Theologenblog: Biodiversiteit is Gods glorie
Juist het besef dat de volheid van heel de aarde Gods glorie is, kan ons helpen om niet onverschillig te blijven onder het huidige verlies van biodiversiteit op aarde.
„De volheid van heel de aarde is Gods glorie.” Dat zingen de serafs in Jesaja 6:3b. De meeste Bijbelvertalingen maken daar een werkwoordelijke zin van: Heel de aarde is vervuld van Gods majesteit. Dit is in lijn met een liturgische formule die je onder andere in de Psalmen tegenkomt: „Laat uw glorie heel de aarde vervullen” (Psalm 57:6, 12; 72:19). De formulering van Jesaja is echter uniek en kan richting geven aan het nadenken over biodiversiteit. Het loflied van de serafs geeft daar een fraaie theologische duiding van.
De aanduiding „volheid van de aarde” staat in de Bijbel voor alles wat op aarde leeft, mensen en dieren. Ook al het groen mag daarin worden meegedacht. Psalm 24 belijdt dat dit allemaal aan God toebehoort (vergelijk Psalm 50:12). Jesaja drukt het zelfs nog sterker uit: „De volheid van heel de aarde is Gods glorie.” Anders gezegd: de veelsoortigheid en de uitbundigheid van al het leven op aarde maken de grootheid van God zichtbaar.
Dat je Gods glorie aan zijn schepping kunt aflezen, bezingen diverse psalmen, maar maakt ook Jesaja 35:2 prachtig zichtbaar. Deze profetie verbindt de glorie van de Libanon en de luister van de Karmel en de Saron rechtstreeks met het aanschouwen van de glorie en de luister van God zelf. Nu stonden juist deze streken al vanouds bekend om hun indrukwekkende uitstraling. Dan is het niet zo’n grote stap juist daarin Gods grootheid te zien.
Om dezelfde reden brengen de iconische panda en de orang-oetang mensen gemakkelijker in beweging dan weidevogels en tal van insectensoorten waarvan de gemiddelde Nederlander nog nooit heeft gehoord. Toch horen ook die laatste bij de volheid van de aarde die Gods glorie is. Treffend is dat een psalmdichter ook de talloze dieren, klein en groot, die in de zeeën wemelen in zijn lofzang op Gods grootheid betrekt (Psalm 104:25). Al kende hij al het verborgen zeeleven niet bij name en heeft hij van het meeste zelfs nooit geweten, hij belijdt dat de biodiversiteit als zodanig Gods glorie toont.

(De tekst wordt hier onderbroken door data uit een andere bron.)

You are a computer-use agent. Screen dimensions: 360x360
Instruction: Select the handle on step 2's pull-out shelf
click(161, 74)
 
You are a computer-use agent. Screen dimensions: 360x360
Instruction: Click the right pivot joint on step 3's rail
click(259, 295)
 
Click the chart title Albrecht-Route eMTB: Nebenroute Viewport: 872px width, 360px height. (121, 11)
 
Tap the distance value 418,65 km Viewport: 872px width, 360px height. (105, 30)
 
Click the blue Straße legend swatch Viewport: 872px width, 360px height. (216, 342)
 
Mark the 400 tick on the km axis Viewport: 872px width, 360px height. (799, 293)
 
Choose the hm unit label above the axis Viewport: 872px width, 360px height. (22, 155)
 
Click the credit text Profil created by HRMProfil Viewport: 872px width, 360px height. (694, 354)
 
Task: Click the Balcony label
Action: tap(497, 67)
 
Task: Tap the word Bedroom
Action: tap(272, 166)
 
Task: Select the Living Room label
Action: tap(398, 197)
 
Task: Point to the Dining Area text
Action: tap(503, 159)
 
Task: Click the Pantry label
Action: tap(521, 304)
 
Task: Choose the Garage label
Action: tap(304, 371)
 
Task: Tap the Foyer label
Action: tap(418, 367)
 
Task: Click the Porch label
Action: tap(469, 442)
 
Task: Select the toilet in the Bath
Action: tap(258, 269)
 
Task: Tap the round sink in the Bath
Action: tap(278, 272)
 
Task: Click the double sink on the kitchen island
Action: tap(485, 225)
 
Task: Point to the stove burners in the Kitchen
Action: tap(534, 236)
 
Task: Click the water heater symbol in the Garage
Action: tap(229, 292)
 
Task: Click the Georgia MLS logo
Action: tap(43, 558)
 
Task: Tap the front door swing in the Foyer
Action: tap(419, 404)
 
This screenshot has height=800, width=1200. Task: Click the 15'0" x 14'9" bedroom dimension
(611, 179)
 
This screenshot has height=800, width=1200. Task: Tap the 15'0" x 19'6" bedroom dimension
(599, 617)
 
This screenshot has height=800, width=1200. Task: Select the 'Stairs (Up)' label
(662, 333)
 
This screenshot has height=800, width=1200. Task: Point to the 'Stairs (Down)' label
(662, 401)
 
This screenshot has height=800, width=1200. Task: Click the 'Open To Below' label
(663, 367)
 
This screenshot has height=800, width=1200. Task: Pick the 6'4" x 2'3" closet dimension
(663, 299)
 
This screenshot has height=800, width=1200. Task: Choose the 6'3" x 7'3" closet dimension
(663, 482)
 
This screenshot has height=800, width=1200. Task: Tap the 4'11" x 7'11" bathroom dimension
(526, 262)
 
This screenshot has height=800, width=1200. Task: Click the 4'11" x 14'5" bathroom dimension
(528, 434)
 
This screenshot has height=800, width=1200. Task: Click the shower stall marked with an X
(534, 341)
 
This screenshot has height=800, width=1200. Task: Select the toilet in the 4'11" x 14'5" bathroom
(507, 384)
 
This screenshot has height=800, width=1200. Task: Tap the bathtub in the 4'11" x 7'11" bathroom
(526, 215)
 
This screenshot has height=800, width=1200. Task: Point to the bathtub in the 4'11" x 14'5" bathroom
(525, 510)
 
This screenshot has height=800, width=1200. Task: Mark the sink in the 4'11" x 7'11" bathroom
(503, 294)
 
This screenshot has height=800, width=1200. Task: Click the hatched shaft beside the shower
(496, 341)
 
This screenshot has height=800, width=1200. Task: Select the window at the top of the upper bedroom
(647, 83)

Op 20 oktober was het Michazondag. Deze keer werd aandacht gevraagd voor de regenboog als hoop voor mens en dier. Het bijzondere van Gods verbond met Noach is namelijk dat daarin ook alle levende wezens zijn opgenomen (Genesis 9:8-17). Niet alleen de iconische soorten dus, maar zelfs de vele kleine insectensoorten die door toedoen van de mens vandaag in hoog tempo verdwijnen. Aan Gods trouw aan zijn schepping ligt het niet. Zijn verbond met Noach wordt zelfs eeuwig genoemd. Maar wat van Gods kant onverbrekelijk is, kan kennelijk wel door mensen verbroken worden.

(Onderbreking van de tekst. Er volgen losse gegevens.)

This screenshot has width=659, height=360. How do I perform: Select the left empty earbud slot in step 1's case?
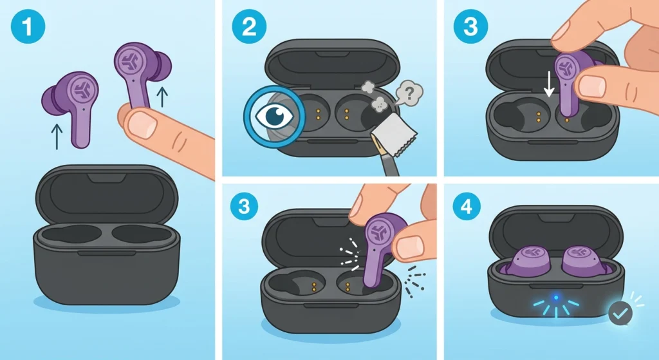(x=75, y=232)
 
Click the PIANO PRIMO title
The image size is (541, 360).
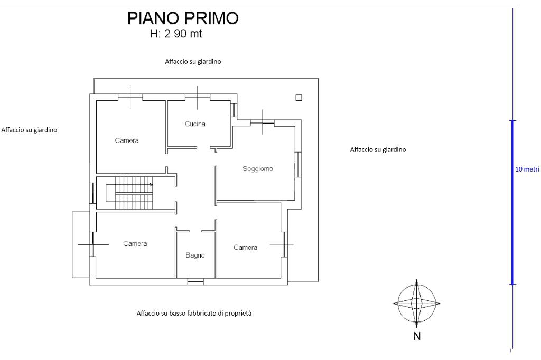coord(183,18)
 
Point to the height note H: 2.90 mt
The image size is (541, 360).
coord(176,34)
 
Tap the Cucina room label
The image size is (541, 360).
coord(195,124)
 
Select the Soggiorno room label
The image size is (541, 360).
coord(258,169)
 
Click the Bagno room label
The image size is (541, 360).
coord(195,255)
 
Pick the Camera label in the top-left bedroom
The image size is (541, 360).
coord(127,140)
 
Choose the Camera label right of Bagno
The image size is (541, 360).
coord(245,248)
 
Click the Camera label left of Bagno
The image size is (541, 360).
coord(135,244)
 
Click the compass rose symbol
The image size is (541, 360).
coord(417,304)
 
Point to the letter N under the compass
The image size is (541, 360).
coord(417,336)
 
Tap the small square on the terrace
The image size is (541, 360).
coord(299,97)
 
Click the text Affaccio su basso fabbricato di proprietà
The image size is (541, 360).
coord(194,313)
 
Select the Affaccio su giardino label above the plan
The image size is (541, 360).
coord(193,61)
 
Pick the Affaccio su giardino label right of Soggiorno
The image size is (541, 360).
coord(378,149)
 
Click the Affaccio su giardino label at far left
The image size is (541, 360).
coord(30,129)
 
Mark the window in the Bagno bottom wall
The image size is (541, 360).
coord(195,282)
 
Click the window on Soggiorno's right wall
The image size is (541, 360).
coord(298,164)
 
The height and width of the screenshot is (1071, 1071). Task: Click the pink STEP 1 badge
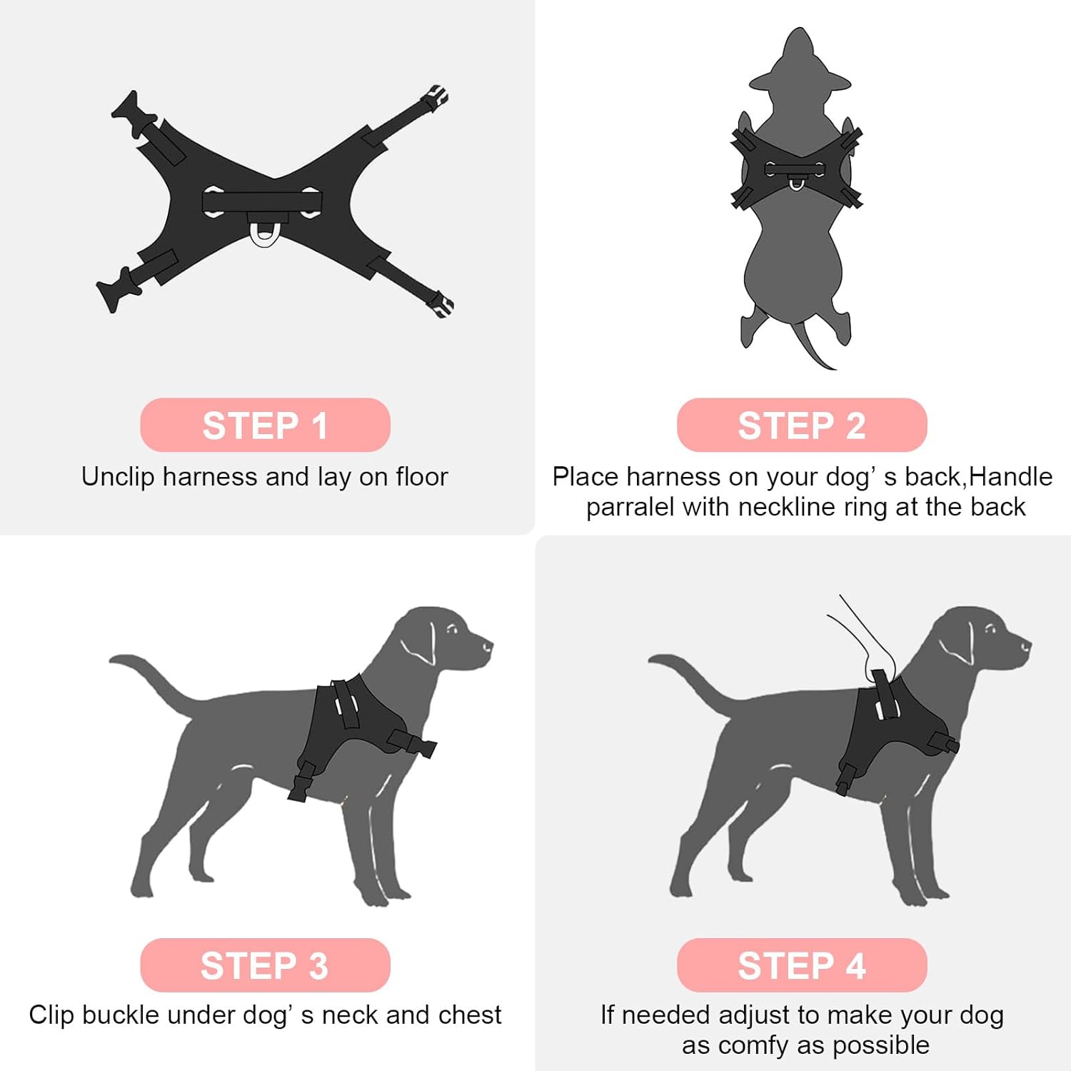click(x=265, y=425)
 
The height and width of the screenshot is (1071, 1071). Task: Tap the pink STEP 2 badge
click(x=802, y=425)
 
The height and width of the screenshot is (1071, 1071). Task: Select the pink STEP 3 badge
click(x=265, y=965)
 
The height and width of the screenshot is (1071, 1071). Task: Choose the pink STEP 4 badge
click(x=802, y=965)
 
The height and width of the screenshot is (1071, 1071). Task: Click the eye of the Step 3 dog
click(x=452, y=629)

Opmerkelijk genoeg brengt Jesaja 24:5 het treuren en verwelken van de aarde in direct verband met het door mensen verbroken eeuwig verbond. Dat ziet onmiskenbaar op het verbond met Noach. Bij gevolg wordt het stil op aarde. Het feestgedruis sterft weg. De vreugde verdwijnt. Er wordt zelfs niet meer gezongen. Een waar schrikbeeld, vooral in het licht van de lofzang van de serafs.

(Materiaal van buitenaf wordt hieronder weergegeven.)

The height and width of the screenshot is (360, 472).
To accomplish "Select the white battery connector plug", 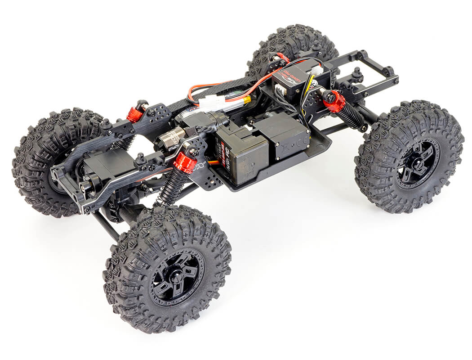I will point(211,103).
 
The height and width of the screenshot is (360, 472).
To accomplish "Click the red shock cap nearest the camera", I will point(185,162).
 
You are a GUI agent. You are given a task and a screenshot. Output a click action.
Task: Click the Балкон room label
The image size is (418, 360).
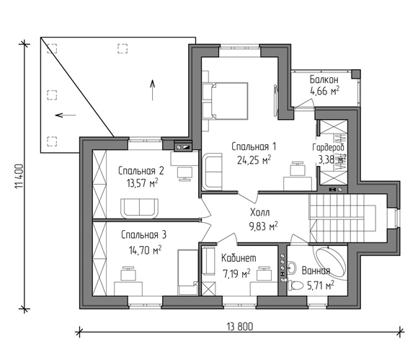pyautogui.click(x=324, y=79)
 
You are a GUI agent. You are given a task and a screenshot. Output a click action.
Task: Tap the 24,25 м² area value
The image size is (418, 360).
pyautogui.click(x=254, y=160)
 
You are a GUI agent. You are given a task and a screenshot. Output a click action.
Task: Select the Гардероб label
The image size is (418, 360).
pyautogui.click(x=329, y=147)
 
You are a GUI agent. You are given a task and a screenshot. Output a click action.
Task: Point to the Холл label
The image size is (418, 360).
pyautogui.click(x=260, y=212)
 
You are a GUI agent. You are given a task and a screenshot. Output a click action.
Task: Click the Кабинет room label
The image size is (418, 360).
pyautogui.click(x=239, y=258)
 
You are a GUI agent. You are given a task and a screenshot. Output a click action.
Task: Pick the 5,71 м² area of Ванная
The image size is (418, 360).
pyautogui.click(x=321, y=286)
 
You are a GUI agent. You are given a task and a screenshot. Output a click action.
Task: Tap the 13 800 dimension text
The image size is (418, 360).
pyautogui.click(x=240, y=326)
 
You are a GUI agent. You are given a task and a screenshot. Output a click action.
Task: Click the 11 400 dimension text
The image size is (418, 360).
pyautogui.click(x=20, y=176)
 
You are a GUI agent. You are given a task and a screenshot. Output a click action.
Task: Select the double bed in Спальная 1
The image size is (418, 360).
pyautogui.click(x=229, y=101)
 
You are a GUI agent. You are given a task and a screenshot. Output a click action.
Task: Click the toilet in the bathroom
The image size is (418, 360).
pyautogui.click(x=295, y=285)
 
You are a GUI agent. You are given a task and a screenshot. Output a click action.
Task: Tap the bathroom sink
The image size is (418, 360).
pyautogui.click(x=292, y=268)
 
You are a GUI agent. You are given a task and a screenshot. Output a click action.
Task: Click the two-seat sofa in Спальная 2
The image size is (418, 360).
pyautogui.click(x=139, y=208)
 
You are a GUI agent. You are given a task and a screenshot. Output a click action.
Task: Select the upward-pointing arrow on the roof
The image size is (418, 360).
pyautogui.click(x=152, y=90)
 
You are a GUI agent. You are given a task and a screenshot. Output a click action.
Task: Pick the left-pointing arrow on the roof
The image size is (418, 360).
pyautogui.click(x=66, y=115)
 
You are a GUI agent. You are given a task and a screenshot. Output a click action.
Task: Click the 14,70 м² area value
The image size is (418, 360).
pyautogui.click(x=145, y=250)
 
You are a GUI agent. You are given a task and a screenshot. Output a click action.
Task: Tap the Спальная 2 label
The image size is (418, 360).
pyautogui.click(x=141, y=171)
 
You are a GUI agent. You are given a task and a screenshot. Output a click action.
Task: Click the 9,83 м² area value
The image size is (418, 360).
pyautogui.click(x=263, y=227)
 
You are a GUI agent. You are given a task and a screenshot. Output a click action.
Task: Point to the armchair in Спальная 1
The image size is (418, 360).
pyautogui.click(x=213, y=172)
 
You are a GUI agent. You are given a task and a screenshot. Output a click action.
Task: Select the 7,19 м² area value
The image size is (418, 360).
pyautogui.click(x=236, y=273)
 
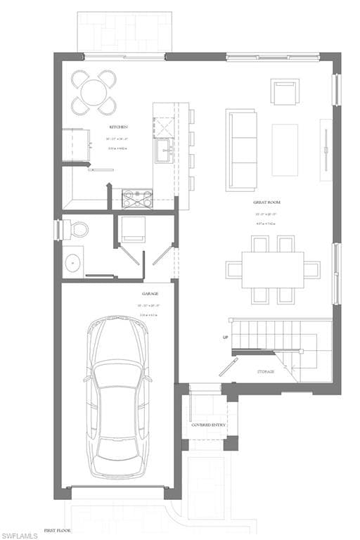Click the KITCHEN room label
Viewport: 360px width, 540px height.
pyautogui.click(x=118, y=127)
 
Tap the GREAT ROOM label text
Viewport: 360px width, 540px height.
pyautogui.click(x=265, y=202)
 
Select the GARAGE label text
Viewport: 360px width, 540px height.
pyautogui.click(x=150, y=294)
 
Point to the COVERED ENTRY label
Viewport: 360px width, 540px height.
pyautogui.click(x=207, y=425)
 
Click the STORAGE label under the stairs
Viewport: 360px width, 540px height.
pyautogui.click(x=265, y=371)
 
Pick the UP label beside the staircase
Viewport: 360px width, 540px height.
pyautogui.click(x=226, y=338)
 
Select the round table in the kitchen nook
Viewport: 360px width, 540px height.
pyautogui.click(x=94, y=92)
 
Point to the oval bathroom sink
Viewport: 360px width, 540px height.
pyautogui.click(x=73, y=263)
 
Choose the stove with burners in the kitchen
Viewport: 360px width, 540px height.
pyautogui.click(x=137, y=199)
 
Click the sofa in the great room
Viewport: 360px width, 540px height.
pyautogui.click(x=241, y=149)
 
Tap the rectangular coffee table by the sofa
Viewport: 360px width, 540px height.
pyautogui.click(x=285, y=150)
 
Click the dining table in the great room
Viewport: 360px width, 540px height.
pyautogui.click(x=273, y=270)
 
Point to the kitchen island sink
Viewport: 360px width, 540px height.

Juist het besef dat de volheid van heel de aarde Gods glorie is, kan ons helpen om niet onverschillig te blijven onder het huidige verlies van biodiversiteit op aarde. Christenen kunnen zich laten inspireren door de lofzang van de serafs om hun eigen levensstijl te vernieuwen. Omdat biodiversiteit Gods glorie is.
De auteur is bijzonder hoogleraar ”Bijbelonderzoek en christelijke identiteit”. Hij schrijft dit artikel als lid van de gezamenlijke onderzoeksgroep BEST (Biblical Exegesis and Systematic Theology) van de Theologische Universiteiten in Apeldoorn en Kampen.